───── Textauszug ─────

Dreimal sieben Gedichte aus Albert Girauds Pierrot lunaire, op. 21 – allgemein bekannt unter dem Namen Pierrot lunaire – ist ein Melodram von Arnold Schönberg.
Der Komponist Schönberg wurde zu Beginn des Jahres 1912 von der Diseuse Albertine Zehme, verheiratet mit einem Leipziger Rechtsanwalt, um die Vertonung eines Vortragstextes gebeten. Schönberg, der bei diesem Auftrag in der Auswahl der Gedichte, der musikalischen Bearbeitung und der Einstudierung völlig frei war, schuf die Komposition innerhalb der Zeit vom 2. März bis 6. Juni 1912.[1] Schönberg wählte für sein Werk den gleichnamigen französischen Gedichtzyklus von Albert Giraud aus dem Jahr 1884 in der freien deutschen Übertragung von Otto Erich Hartleben, die 1892 in einem Privatdruck in Berlin erschien. 1911 gab der Münchner Verlag Georg Müller eine auf 400 Exemplare limitierte Neuauflage heraus.[2]
Das Werk Pierrot lunaire besteht aus 21 ausgewählten Gedichten für Sprechstimme und Kammerensemble (Klavier, Flöte [auch Piccolo], Klarinette [auch Bassklarinette], Geige [auch Bratsche] und Violoncello).

───── Aufgeführte Datensätze ─────

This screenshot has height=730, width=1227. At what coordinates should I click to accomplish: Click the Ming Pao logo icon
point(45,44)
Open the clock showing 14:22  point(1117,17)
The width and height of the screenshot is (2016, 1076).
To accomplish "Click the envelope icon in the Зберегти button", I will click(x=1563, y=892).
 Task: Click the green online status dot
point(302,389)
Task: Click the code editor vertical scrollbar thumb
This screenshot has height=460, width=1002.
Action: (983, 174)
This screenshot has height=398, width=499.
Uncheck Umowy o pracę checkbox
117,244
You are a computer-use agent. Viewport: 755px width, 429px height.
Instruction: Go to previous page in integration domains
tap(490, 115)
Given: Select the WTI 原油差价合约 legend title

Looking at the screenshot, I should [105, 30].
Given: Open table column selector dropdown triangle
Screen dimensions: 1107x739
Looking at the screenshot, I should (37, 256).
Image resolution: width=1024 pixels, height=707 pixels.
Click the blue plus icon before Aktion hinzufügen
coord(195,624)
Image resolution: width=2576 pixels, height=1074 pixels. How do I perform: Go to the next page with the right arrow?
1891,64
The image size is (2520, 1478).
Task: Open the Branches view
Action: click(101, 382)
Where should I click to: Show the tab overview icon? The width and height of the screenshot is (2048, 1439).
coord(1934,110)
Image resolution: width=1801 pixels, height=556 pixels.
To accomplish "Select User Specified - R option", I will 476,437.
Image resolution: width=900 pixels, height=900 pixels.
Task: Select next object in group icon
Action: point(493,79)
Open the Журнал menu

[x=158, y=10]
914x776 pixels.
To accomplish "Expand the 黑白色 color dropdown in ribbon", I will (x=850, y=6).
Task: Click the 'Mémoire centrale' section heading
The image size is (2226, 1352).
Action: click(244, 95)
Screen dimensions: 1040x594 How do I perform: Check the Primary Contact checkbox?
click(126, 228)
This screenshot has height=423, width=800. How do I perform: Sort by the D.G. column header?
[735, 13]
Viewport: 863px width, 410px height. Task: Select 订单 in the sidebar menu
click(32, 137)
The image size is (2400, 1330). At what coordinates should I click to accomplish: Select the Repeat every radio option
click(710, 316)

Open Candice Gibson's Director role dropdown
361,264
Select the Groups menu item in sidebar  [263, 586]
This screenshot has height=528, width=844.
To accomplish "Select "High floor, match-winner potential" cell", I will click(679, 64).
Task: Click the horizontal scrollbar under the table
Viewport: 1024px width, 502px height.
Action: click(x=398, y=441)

─────

Ziel der Übung -> Gib einen Abschnitt aus dem Text über Pierrot lunaire wortgetreu wieder. Beginne bei den Worten mit „Dreimal sieben Gedichte“ und höre nach „von Arnold Schönberg.“ auf.

Lösung der Aufgabe ->
Dreimal sieben Gedichte aus Albert Girauds Pierrot lunaire, op. 21 – allgemein bekannt unter dem Namen Pierrot lunaire – ist ein Melodram von Arnold Schönberg.